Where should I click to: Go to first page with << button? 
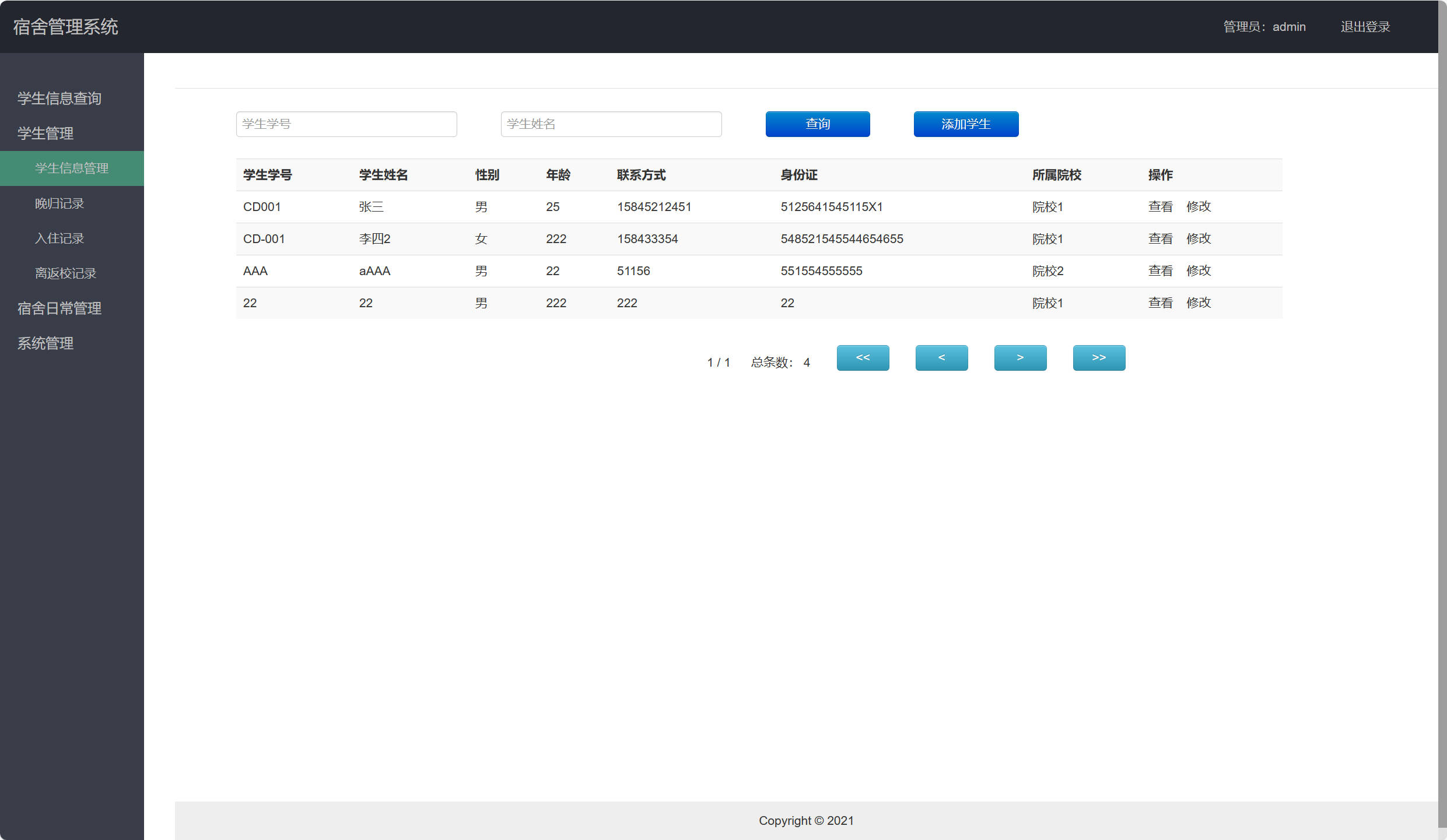click(863, 357)
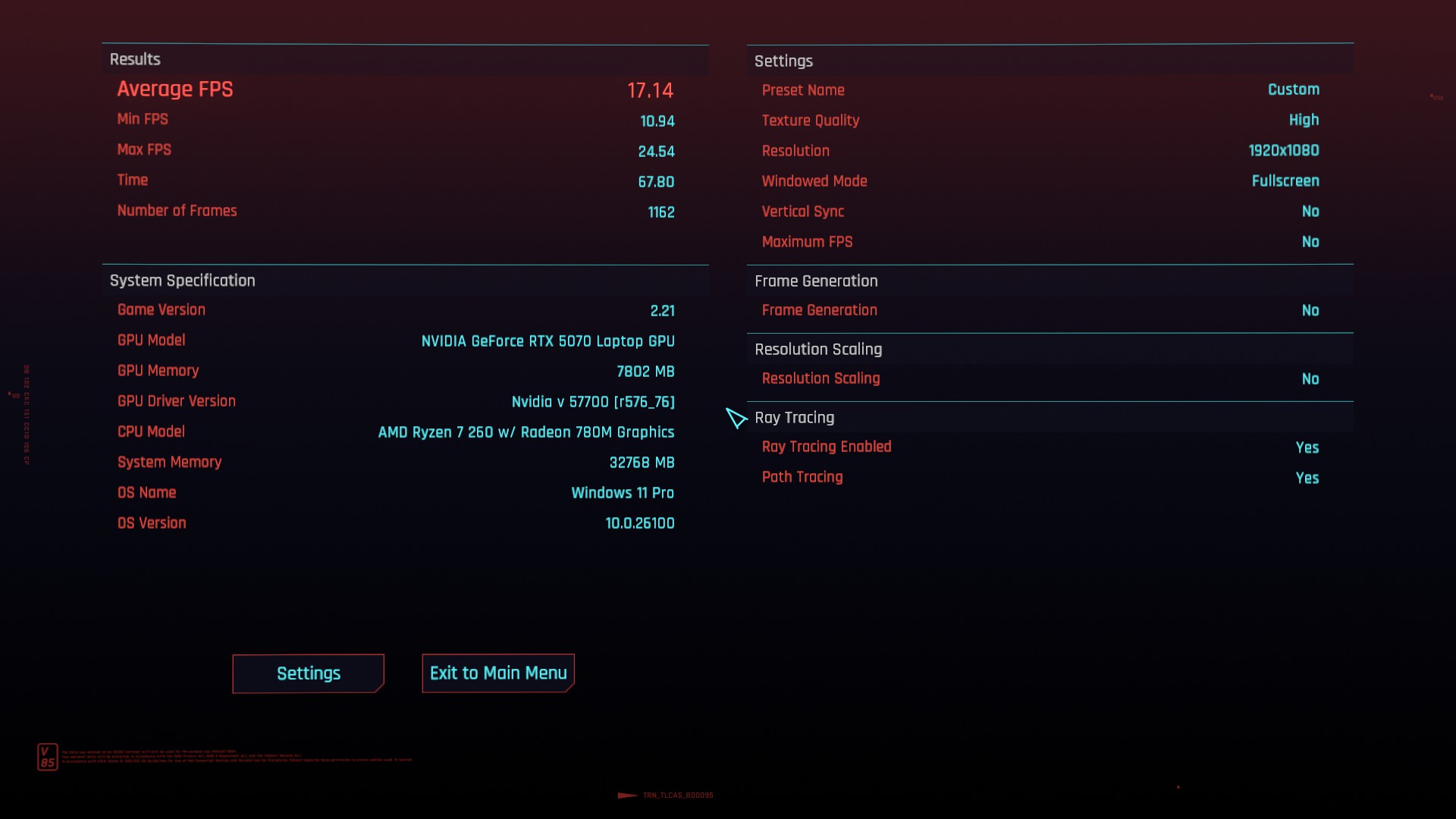Screen dimensions: 1456x819
Task: Click the Settings button
Action: click(308, 673)
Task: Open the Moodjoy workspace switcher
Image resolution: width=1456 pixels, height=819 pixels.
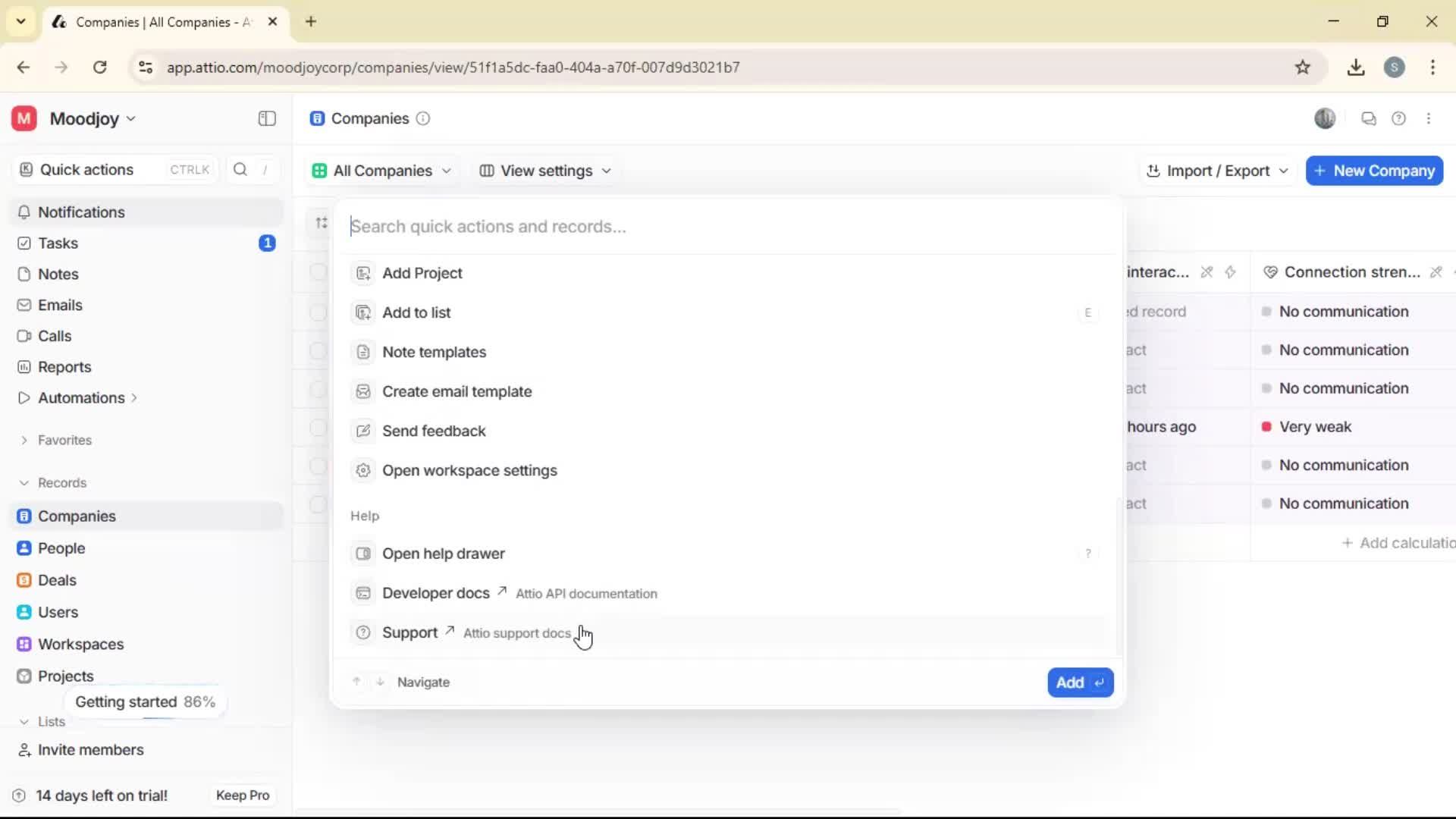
....................
WHAT YOU HAVE TO DO
Any pictures should be dropped; transcribe the rest of the records above exactly.

RESPONSE TO THIS EXERCISE
Where should I click to: Go to first page with << button? 
click(863, 357)
Screen dimensions: 1456x819
Task: Click the Settings button
Action: click(308, 673)
Task: Open the Moodjoy workspace switcher
Image resolution: width=1456 pixels, height=819 pixels.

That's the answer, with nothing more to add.